Commercial insurers are very close to revealing the rates they’ll charge for healthcare plans under the new Connecticut healthcare exchange. It’s been a long, uncertain road to get here.
Connecticut was one of the first states in the country to get its exchange, called Access Health CT, up and running. It’s also a center of the health insurance industry, so it’s in the national spotlight. The commercial insurers themselves are highly reluctant to speak publicly about the process of putting together plans under the exchange, but their lobbyist, Keith Stover of the Connecticut Association of Health Plans confirms it’s been a difficult exercise.
“It’s sort of like, everybody’s shooting at the same target, but everybody’s also wearing the same blindfold.”
The same target because unlike in the commercial market, the benefit levels that the plans must offer are a fixed, known quantity, determined by the exchange. What’s completely unknown is who will sign up.
“You don’t really know what the population is going to be. We can all hope that it will be a hundred thousand people who are a fairly representative mix of ages and health status and all that, but you don’t know that.”
That actuarial uncertainty makes designing the rates a bit of a crapshoot, and insurers are making an extra effort to keep their costs low. Earlier this year that meant tough negotiations with doctors and other healthcare providers. Doug Gerard is a primary care provider in New Hartford.

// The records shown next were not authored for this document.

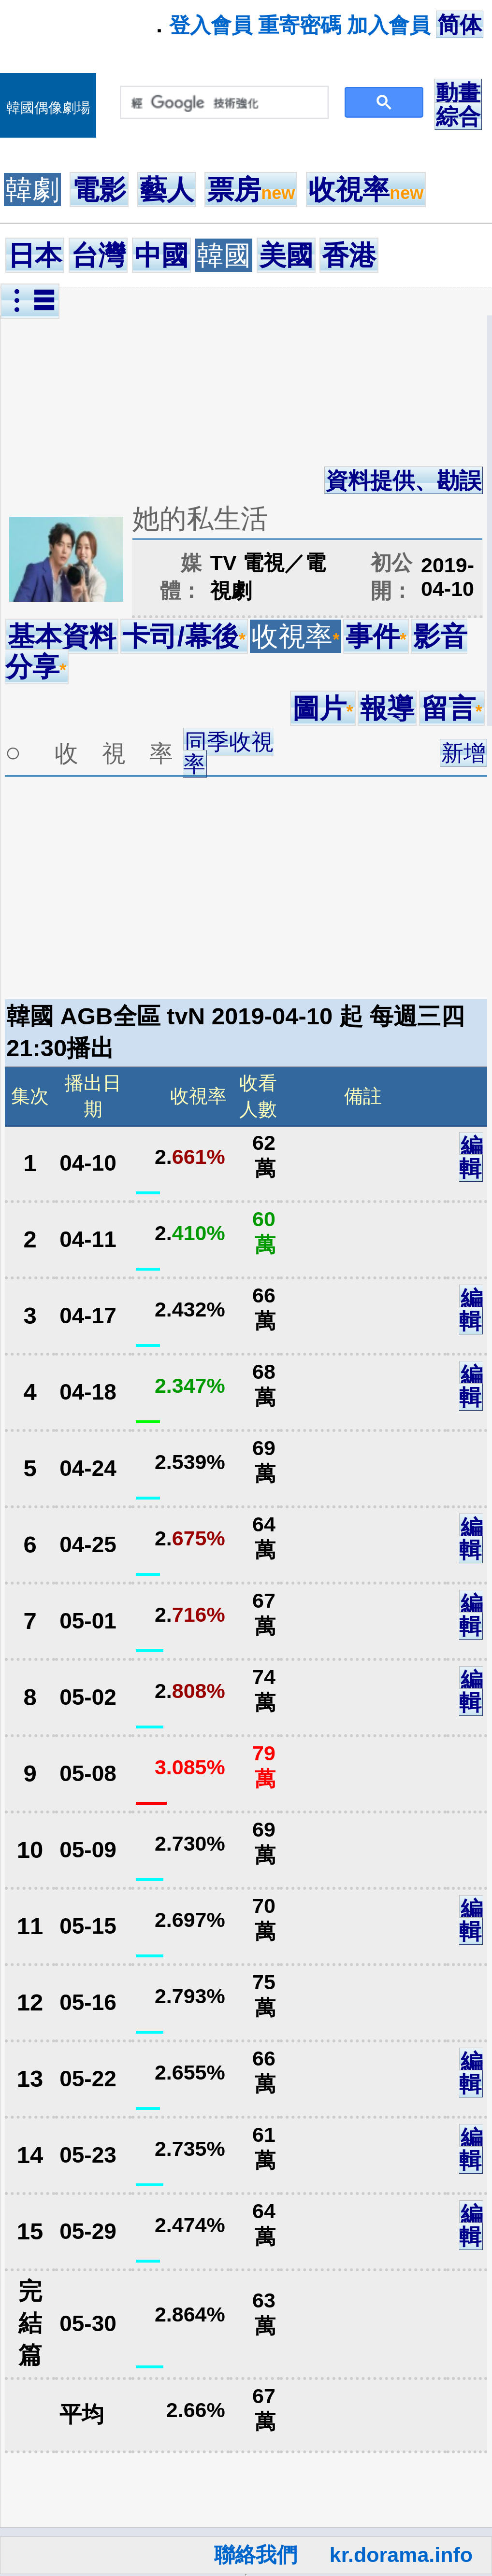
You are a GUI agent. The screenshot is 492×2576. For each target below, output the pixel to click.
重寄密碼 (299, 25)
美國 (286, 255)
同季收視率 (228, 753)
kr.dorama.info (401, 2554)
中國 (161, 255)
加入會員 (388, 25)
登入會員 (210, 25)
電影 (99, 189)
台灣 (98, 255)
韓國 (224, 255)
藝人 (167, 189)
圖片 (322, 708)
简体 (459, 24)
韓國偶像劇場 (48, 107)
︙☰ (30, 301)
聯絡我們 (255, 2554)
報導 (387, 708)
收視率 (365, 189)
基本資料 (62, 636)
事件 (376, 636)
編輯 (471, 1157)
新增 (463, 752)
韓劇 (32, 189)
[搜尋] (222, 103)
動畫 (458, 92)
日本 (35, 255)
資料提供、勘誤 (403, 480)
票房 (251, 189)
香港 (349, 255)
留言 (451, 708)
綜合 (458, 116)
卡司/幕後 (184, 636)
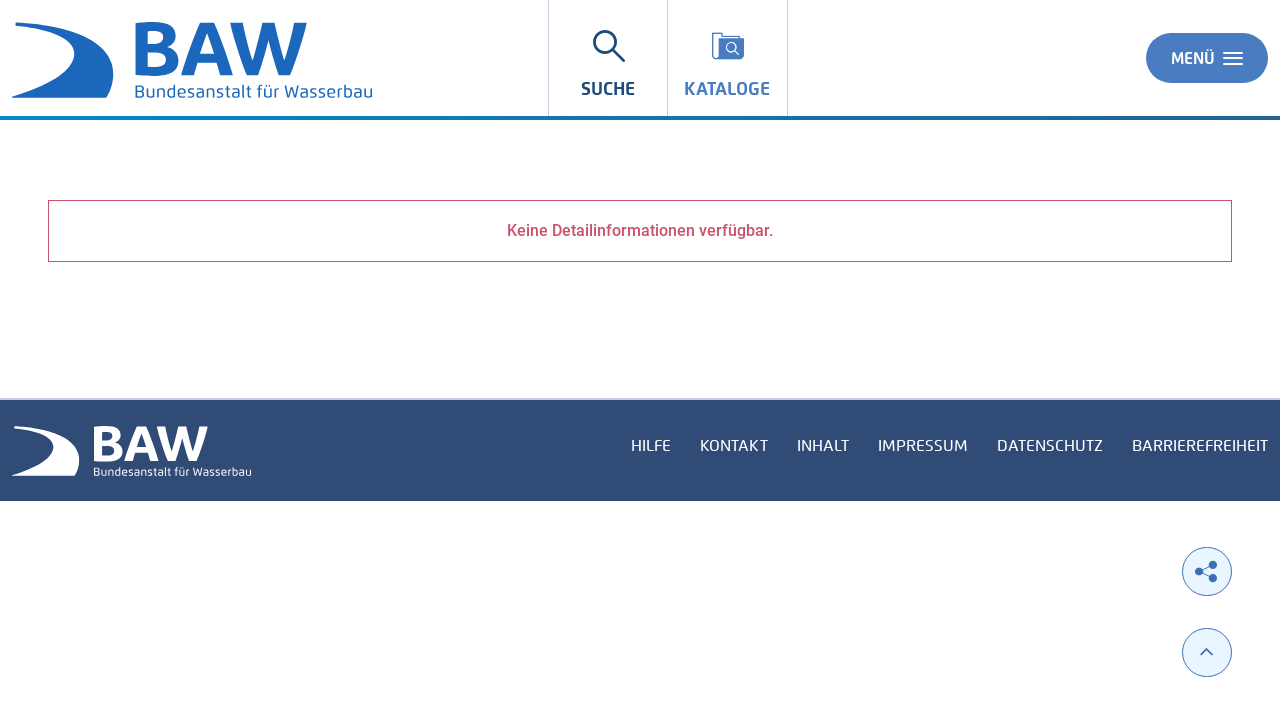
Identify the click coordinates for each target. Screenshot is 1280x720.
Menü (1207, 58)
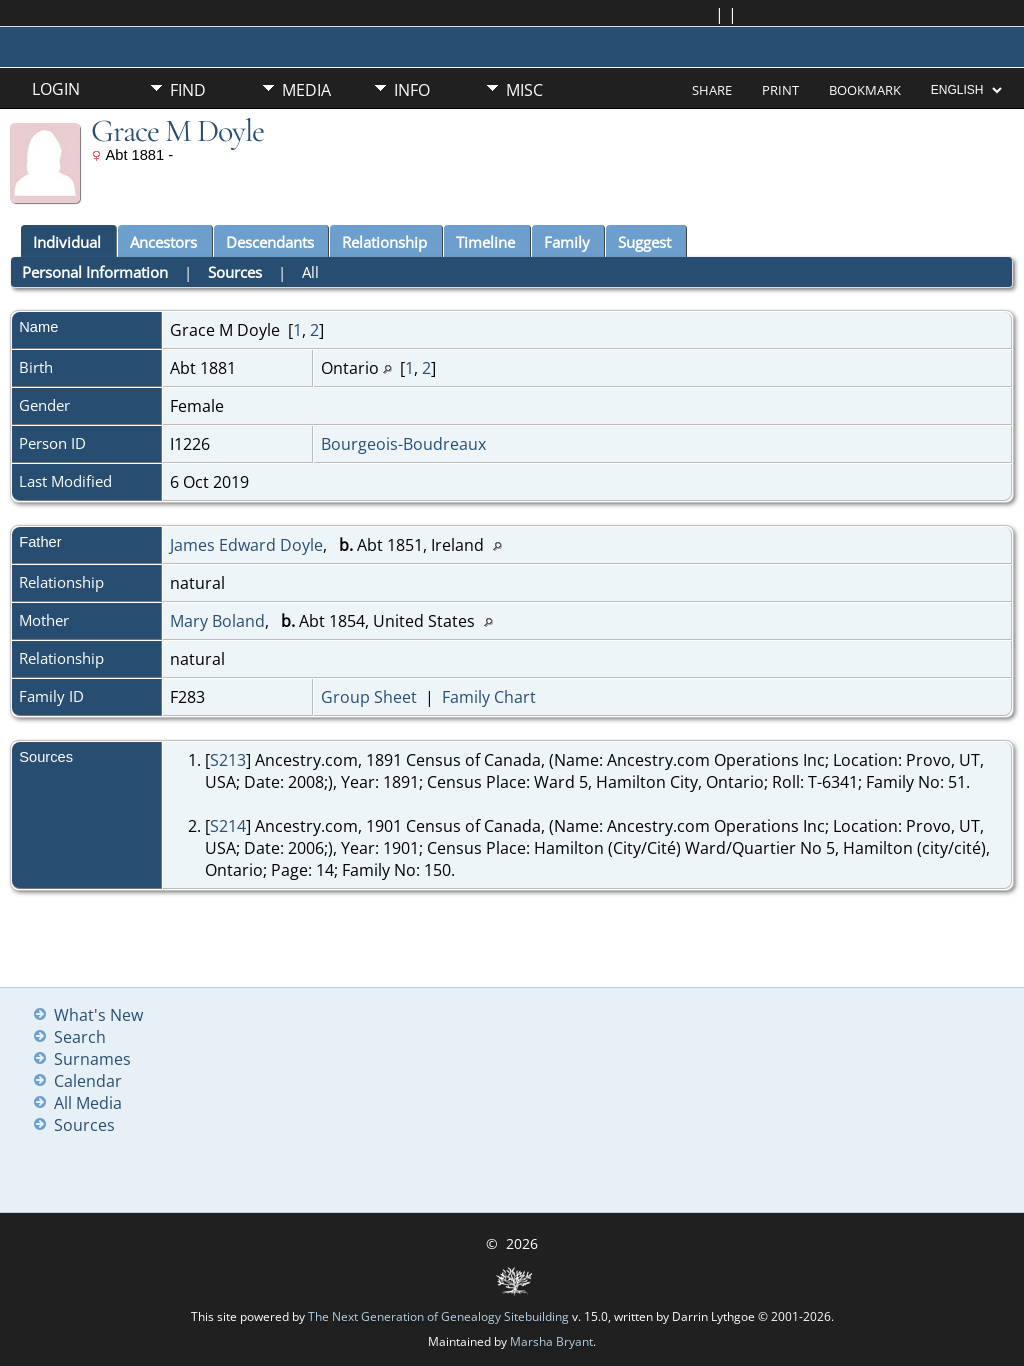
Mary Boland (217, 621)
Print (780, 90)
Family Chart (489, 697)
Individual (67, 242)
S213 (228, 760)
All (310, 272)
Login (56, 89)
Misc (524, 90)
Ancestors (163, 242)
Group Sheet (369, 697)
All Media (88, 1103)
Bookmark (865, 90)
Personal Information (95, 272)
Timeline (485, 242)
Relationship (384, 242)
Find (188, 90)
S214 (228, 826)
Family (567, 242)
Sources (235, 272)
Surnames (92, 1059)
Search (80, 1037)
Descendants (270, 242)
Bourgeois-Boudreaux (403, 444)
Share (712, 90)
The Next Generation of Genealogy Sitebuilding (438, 1316)
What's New (98, 1015)
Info (412, 90)
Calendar (88, 1081)
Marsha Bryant (551, 1341)
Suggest (644, 242)
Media (306, 90)
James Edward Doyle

“These companies are coming to us and presenting contracts to the doctors – doctors are going to be reimbursed at Medicare levels, or barely above. This is a good 35 to 40 percent under the commercial plans we have.”
And he says what that meant is, with those early offers, doctors weren’t playing ball with exchange plans.

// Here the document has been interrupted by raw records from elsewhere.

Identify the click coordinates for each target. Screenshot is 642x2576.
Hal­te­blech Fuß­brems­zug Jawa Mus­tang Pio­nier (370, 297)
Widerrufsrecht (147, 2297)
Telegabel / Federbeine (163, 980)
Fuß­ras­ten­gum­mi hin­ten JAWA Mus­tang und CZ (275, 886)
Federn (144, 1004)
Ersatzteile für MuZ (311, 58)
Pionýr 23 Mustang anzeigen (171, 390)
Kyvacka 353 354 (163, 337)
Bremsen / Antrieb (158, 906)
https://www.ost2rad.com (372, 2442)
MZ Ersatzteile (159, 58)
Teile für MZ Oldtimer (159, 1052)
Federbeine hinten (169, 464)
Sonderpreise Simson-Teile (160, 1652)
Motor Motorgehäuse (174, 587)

“If patients sign up, come into the insurance exchanges and expect to find their doctor in there, in spite of what they’ve been told from Washington – that your doctor will be in the plan, you don’t have to change anything – the doctors aren’t signing up for the plans. If that continues across the board with all insurers, the insurance exchanges will fall flat.”

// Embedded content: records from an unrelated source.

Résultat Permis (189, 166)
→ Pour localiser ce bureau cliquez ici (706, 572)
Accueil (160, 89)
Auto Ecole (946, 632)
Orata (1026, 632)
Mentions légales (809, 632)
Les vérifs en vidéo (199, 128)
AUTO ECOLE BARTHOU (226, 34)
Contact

“From the exchange’s standpoint, there are certain things that we have the ability to influence and there are some things that we don’t.”
Jason Madrak is the spokesman for the exchange. He says they can’t, for instance, get involved in how doctors are reimbursed by the insurers, but they can insist on what’s called “network adequacy” – that the plan signs up enough providers.
“So we want to make sure that for the plans listed, consumers have some reassurances that they’ll be able to see a broad array of doctors, providers, go to a wide array of hospitals and other care facilities.”
Many people involved in insurance have talked about the possibility of “rate shock” – seeing rates climb sharply as the new healthcare law is implemented. The only insurer to publish its rates under the exchange so far, a new coop formed by the Connecticut State Medical Society, didn’t scare anyone, but the commercial pressures on the legacy insurers may mean a whole different picture by the time all the rates are in.